Im Jahre 2004 geht es mit einem Motorrad und dem Fahrzeugbrief zur Zulassungsstelle um die schon seit 2001 stillgelegte Hercules wieder anzumelden.

Anmeldung war kein Problem, nur war es jetzt kein Motorrad mehr, sondern fällt unter die Leichtkraftradbestimmungen und bekam eine Betriebserlaubnis.

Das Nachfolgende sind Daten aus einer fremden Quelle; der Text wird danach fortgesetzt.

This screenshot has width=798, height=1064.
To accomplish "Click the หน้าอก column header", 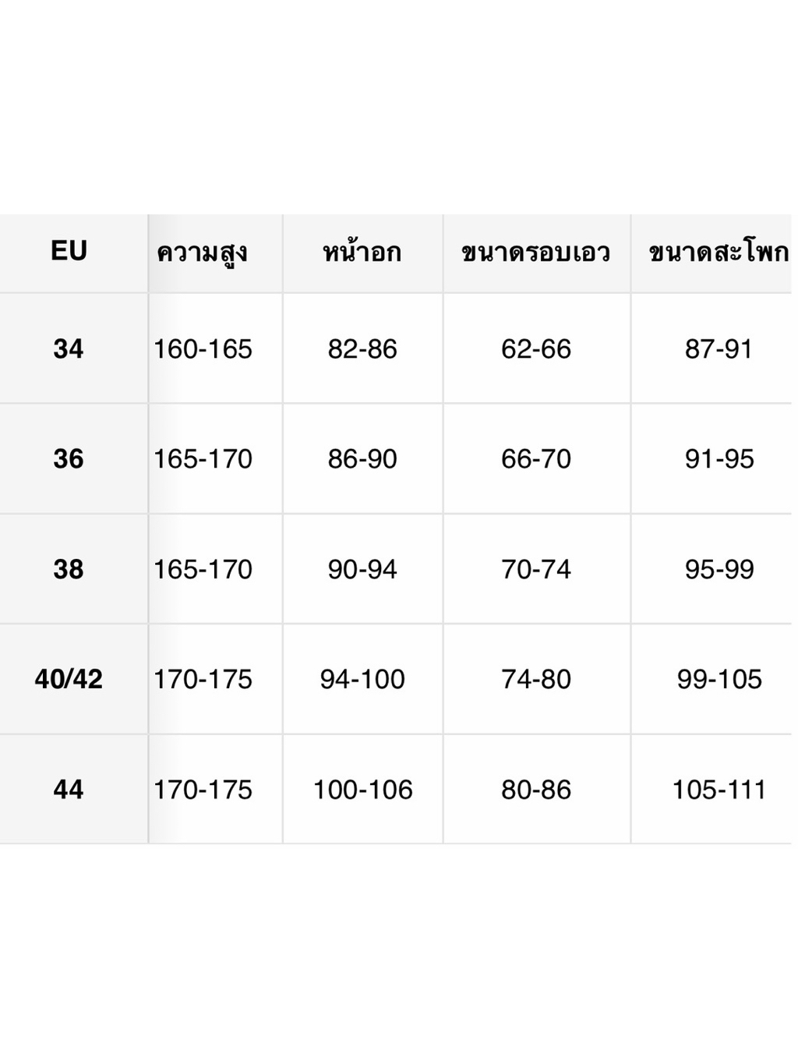I will point(362,252).
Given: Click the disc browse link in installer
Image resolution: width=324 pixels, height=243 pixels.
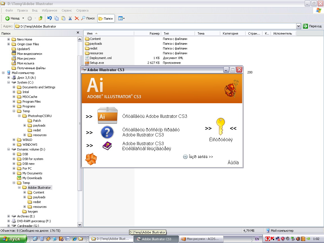Looking at the screenshot, I should 198,157.
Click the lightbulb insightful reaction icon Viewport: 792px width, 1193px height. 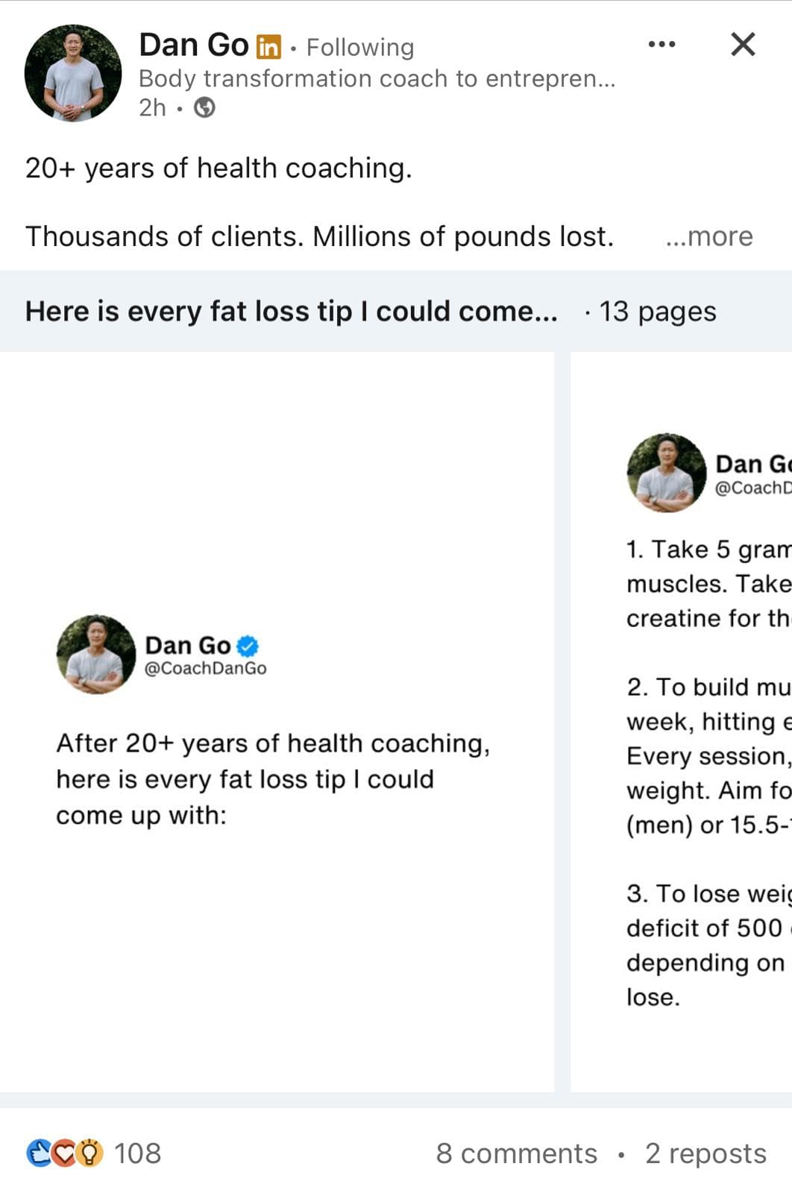click(89, 1153)
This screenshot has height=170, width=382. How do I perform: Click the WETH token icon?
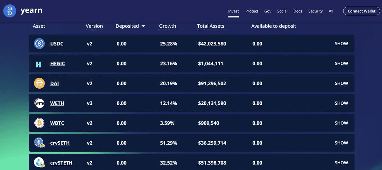[39, 103]
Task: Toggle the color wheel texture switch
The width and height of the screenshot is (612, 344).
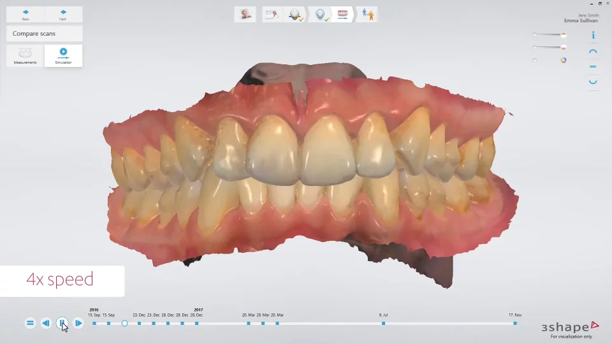Action: (563, 61)
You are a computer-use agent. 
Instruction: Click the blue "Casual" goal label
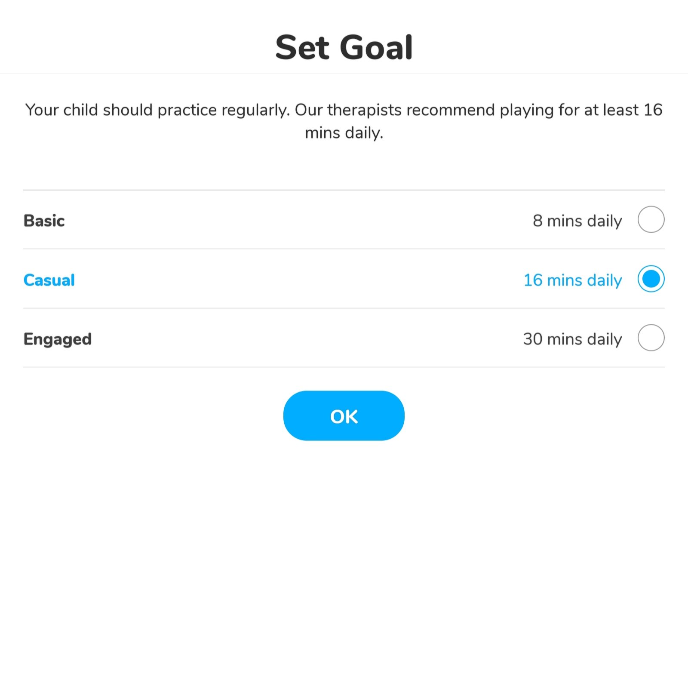click(x=49, y=280)
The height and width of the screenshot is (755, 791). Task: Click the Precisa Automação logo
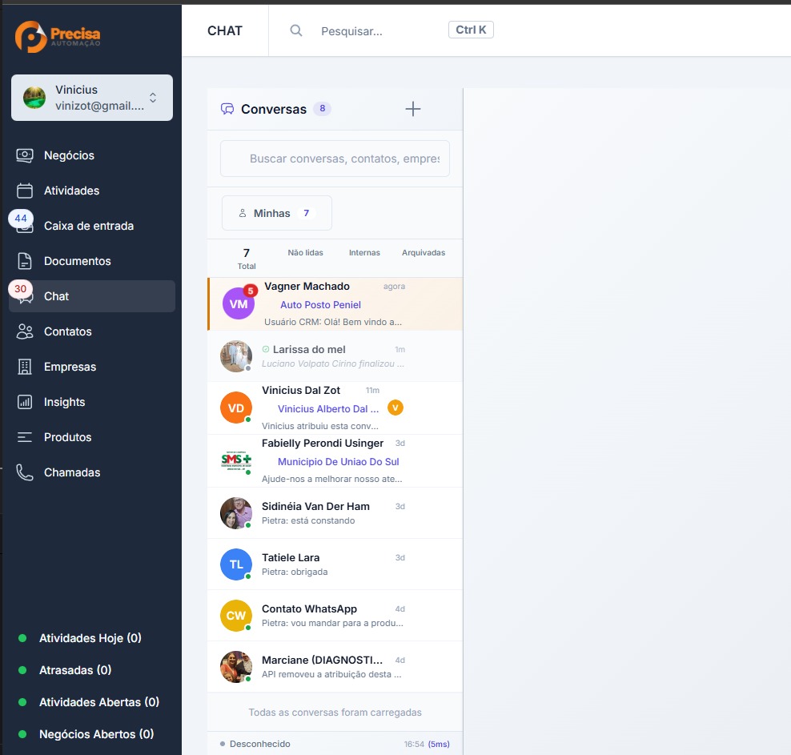58,37
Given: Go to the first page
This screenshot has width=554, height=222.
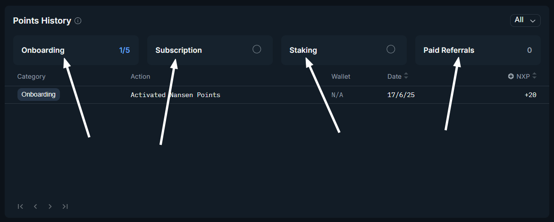Looking at the screenshot, I should point(20,206).
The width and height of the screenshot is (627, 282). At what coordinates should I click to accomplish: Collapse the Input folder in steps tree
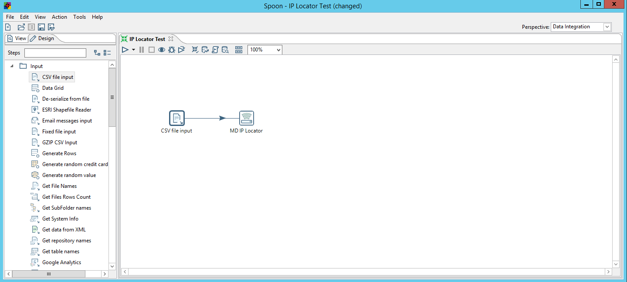12,66

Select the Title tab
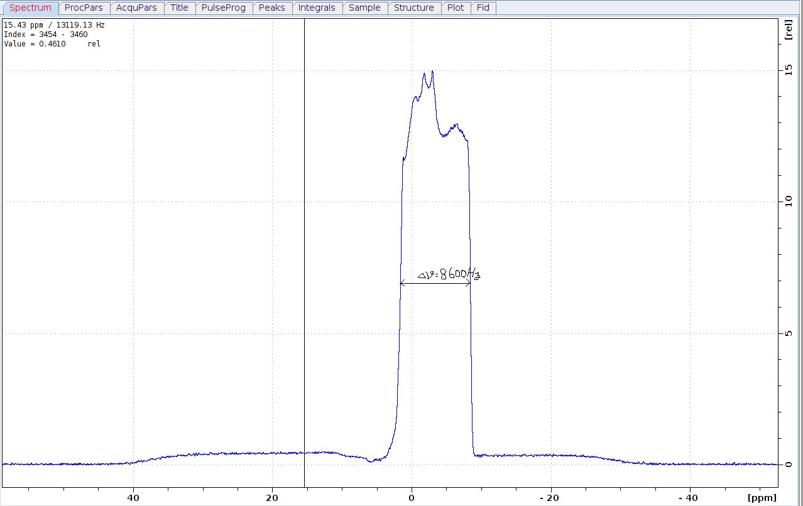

Bei der Zulassungsstelle war es ein kleiner Kampf, kein kleines Leichtkraftrad-Kennzeichen zu bekommen, sondern das größtmögliche Motorradkennzeichen, damit der Kennzeichenhalter auch voll ausgefüllt ist.

 

Hauptuntersuchung 2004: ohne feststellbare Mängel

 

Scheinwerfer, Lenker, Schutzbleche, Tank, Luftfilter, Batteriefach und Gepäckträger werden abgebaut, gestrahlt und in RAL 3000 (Feuerwehr-Rot) lackiert. Auch die Seitentasche bekommt eine rote Lackschicht und die Funkkennung.

 

Hauptuntersuchung 2006: ohne feststellbare Mängel

 

Der Motor macht Probleme. Ein Ersatzmotor wird eingebaut und der alte Motor überarbeitet.

 

Hauptuntersuchung 2008: ohne feststellbare Mängel

 

Die Tachonadel bricht ab. Ein neuer Tacho wird eingebaut.

Die Kette wird erneuert.

 

Hauptuntersuchung 2010: ohne feststellbare Mängel

 

Der Ersatzmotor gibt auf. Der überarbeitete Alt-Motor kommt wieder zum Einsatz.

Die Bremsen werden erneuert.

 

Hauptuntersuchung 2012: geringe Mängel

 

Am Spiegel löst sich am Rand die Spiegelfolie. Neuer Spiegel wurde angebaut.

 

Bei einem Fahrzeugtreffen in Hessen geht der Motor während der Fahrt aus und ist nicht mehr zum Leben zu erwecken. Mit viel fachlichem Wissen, handwerklichem Geschick und einigem Spezialwerkzeug wird der Kondensator als Fehlerquelle ausgemacht. Auf einem nahegelegenen Oldtimermarkt gibt es auch noch zufällig einen solchen Kondensator, der auch noch vor Ort eingebaut wird. Am Ende des Treffen ist unsere Lilly wieder voll fahrbereit.

 

Auch mit unserer Lilly sind wir jedes Jahr auf mehren Oldtimerveranstaltungen zu sehen.